Processor: Stream-Stream Join (click to expand)

streams:
  product_clicks:
    topic: product_clicks
    keyType: string
    valueType: json

  product_purchases:
    topic: product_purchases
    keyType: string
    valueType: json

  correlated_user_actions:
    topic: correlated_user_actions
    keyType: string
    valueType: json

functions:
  correlate_click_and_purchase:
    type: valueJoiner
    code: |
      result = {}

      # Add click data
      if value1 is not None:
        result["click"] = value1

      # Add purchase data
      if value2 is not None:
        result["purchase"] = value2

      # Calculate conversion if both exist
      if value1 is not None and value2 is not None:
        result["converted"] = True
        click_time = value1.get("timestamp", 0)
        purchase_time = value2.get("timestamp", 0)
        result["conversion_time_ms"] = purchase_time - click_time
      else:
        result["converted"] = False

      new_value = result
    expression: new_value
    resultType: json

pipelines:
  match_clicks_with_purchases:
    from: product_clicks
    via:
      - type: join
        stream: product_purchases
        valueJoiner: correlate_click_and_purchase
        timeDifference: 30m  # Look for purchases within 30 minutes of a click
        grace: 5m  # Grace period for late events
        thisStore:
          name: clicks_join_store
          type: window
          windowSize: 60m  # Must be 2*timeDifference
          retention: 65m   # Must be 2*timeDifference + grace = 60m + 5m
          retainDuplicates: true
        otherStore:
          name: purchases_join_store
          type: window
          windowSize: 60m  # Must be 2*timeDifference
          retention: 65m   # Must be 2*timeDifference + grace = 60m + 5m
          retainDuplicates: true
      - type: peek
        forEach:
          code: log.info("CORRELATION - user={}, converted={}, click_product={}, purchase_product={}", key, value.get("converted"), value.get("click", {}).get("product_id"), value.get("purchase", {}).get("product_id"))
    to: correlated_user_actions

Key Configuration Points

The aim here is to show how time windows must be used to correlate events from different streams.
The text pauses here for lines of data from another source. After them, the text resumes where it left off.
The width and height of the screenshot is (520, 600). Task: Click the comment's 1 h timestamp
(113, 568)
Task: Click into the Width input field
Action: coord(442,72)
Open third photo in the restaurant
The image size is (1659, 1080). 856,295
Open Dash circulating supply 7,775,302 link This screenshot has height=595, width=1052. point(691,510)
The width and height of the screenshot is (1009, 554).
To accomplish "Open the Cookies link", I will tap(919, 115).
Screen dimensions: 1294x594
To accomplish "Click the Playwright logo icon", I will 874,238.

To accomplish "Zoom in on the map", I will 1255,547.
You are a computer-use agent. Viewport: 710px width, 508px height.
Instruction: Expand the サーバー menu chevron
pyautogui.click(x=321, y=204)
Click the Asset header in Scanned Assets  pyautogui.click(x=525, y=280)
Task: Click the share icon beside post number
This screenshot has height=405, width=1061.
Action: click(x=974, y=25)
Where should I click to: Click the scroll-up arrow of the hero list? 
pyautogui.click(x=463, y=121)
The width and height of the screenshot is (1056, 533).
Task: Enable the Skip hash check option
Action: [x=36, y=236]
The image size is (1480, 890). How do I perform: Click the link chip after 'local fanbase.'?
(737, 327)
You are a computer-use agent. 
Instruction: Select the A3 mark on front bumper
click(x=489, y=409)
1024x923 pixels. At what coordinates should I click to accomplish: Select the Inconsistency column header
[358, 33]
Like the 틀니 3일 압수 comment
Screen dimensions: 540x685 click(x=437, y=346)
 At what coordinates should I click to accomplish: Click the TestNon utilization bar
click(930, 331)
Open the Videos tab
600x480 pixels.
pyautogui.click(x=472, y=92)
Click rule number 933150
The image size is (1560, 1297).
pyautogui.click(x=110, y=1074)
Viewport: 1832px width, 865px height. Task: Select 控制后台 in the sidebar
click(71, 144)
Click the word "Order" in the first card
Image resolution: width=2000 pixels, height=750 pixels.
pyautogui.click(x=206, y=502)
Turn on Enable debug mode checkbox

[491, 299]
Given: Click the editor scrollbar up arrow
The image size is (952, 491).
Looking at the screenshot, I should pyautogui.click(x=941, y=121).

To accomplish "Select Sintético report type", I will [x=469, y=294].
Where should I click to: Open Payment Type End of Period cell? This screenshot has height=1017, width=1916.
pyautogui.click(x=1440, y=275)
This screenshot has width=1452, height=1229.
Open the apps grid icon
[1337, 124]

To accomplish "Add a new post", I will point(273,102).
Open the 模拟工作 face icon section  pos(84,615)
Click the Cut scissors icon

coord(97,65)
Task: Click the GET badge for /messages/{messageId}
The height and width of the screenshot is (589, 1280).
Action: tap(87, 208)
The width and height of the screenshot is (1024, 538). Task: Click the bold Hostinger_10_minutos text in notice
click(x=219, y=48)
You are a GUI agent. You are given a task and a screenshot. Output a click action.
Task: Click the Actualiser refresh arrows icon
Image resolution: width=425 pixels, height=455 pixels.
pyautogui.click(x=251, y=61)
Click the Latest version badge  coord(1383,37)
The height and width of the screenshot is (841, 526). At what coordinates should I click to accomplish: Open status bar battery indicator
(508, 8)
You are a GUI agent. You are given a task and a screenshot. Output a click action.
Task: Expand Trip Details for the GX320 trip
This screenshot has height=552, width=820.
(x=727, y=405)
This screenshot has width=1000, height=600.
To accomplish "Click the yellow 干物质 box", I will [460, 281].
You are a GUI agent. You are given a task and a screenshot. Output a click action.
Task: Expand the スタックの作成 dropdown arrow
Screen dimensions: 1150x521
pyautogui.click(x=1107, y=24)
The configuration demonstrates:

timeDifference: 30m - Maximum time gap between correlated events
Window Stores: Both streams need stores with retainDuplicates: true
Window Size: Must be 2 × timeDifference (60m) to buffer events from both streams
Retention: Must be 2 × timeDifference + grace (65m) for proper state cleanup
Grace Period: 5m allowance for late-arriving events

This configuration ensures events are only correlated within a reasonable time frame while managing memory efficiently.

Stream-Table Join

Stream-table joins enrich streaming events with the latest state from a changelog table. This pattern is common for adding reference data to events.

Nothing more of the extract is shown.